Proving that the non-negative real line is complete

Question

Heads up: I am very new to abstract algebra and proofs.

Take the non-negative real line $X = 0 \cup \mathbb{R}^+=[0, +\infty)$. We know that $X\subset \mathbb{R}$ and that $\mathbb{R}$ is complete. Define now the Euclidean metric $d(x,y) = \lvert x - y \rvert$. Then $(X,d)$ spans a metric space. I wish to show that this metric space is complete.

So for an arbitrary sequence $(x_n)$ we need $d(x_n, x) < \varepsilon$, where $x\in X$, that is the sequence has to converge to $x$ which is in the set we are working with. Then $(x_n)$ is Cauchy, and since the sequence was arbitrary $X$ is complete.

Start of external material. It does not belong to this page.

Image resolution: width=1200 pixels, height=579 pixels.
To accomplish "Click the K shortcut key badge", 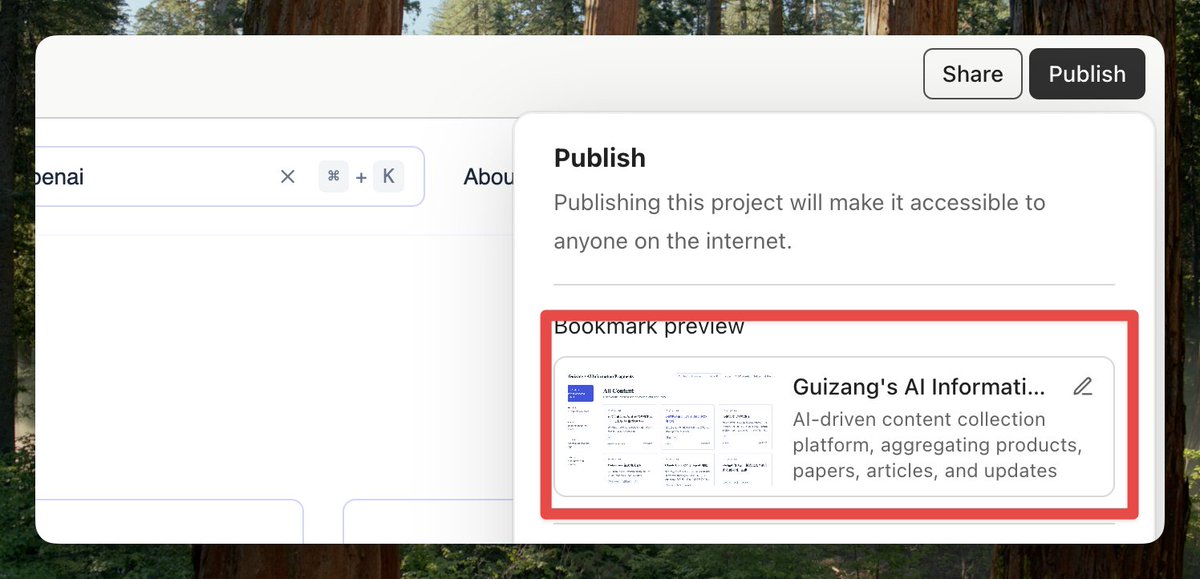I will point(388,177).
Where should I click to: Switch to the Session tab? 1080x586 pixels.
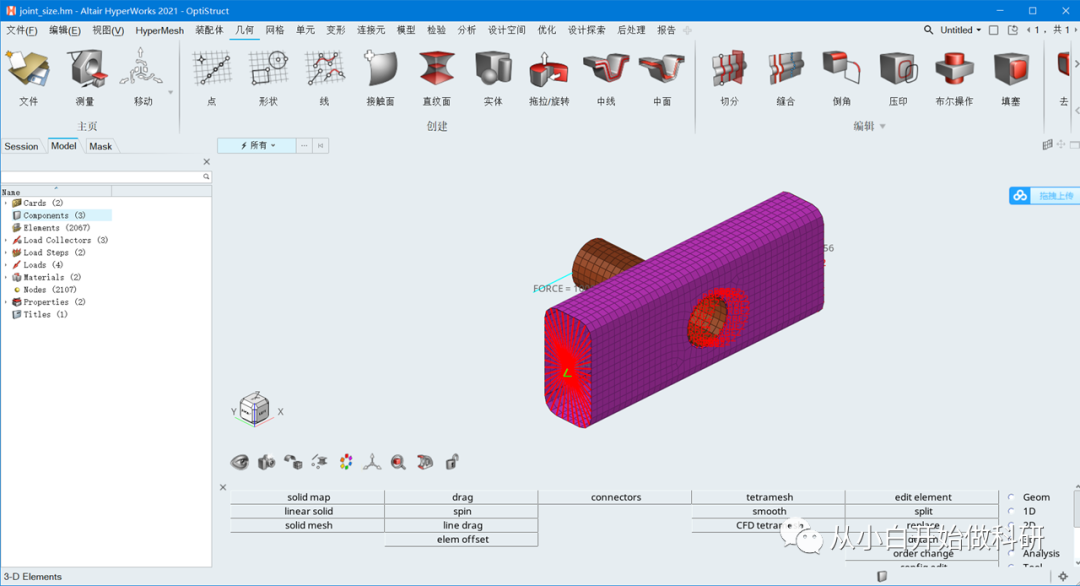click(22, 145)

This is what I know we require, however, I am unsure if I am on the right track.

My attempt:

Consider a sequence that is Cauchy, $(x_m)$. Then for every $\varepsilon$, there is an $N=N(\varepsilon)$ such that $$d(x_m, x_r) = \lvert x_m - x_r\rvert < \varepsilon .$$ As $m\to \infty$ $x_m\to x$. How do I prove that $x\in X$ so that the arbitrary Cauchy sequence converges to a point in $X$ (thereby completing the proof)?

Any help would be appreciated.

Answer 1

Since $[0,+\infty)$ is a closed subset of $\mathbb R$, if $(x_n)_{n\in\mathbb N}$ is a sequence of elements of $[0,+\infty)$ which converges to a real number $x$, then $x\in[0,+\infty)$.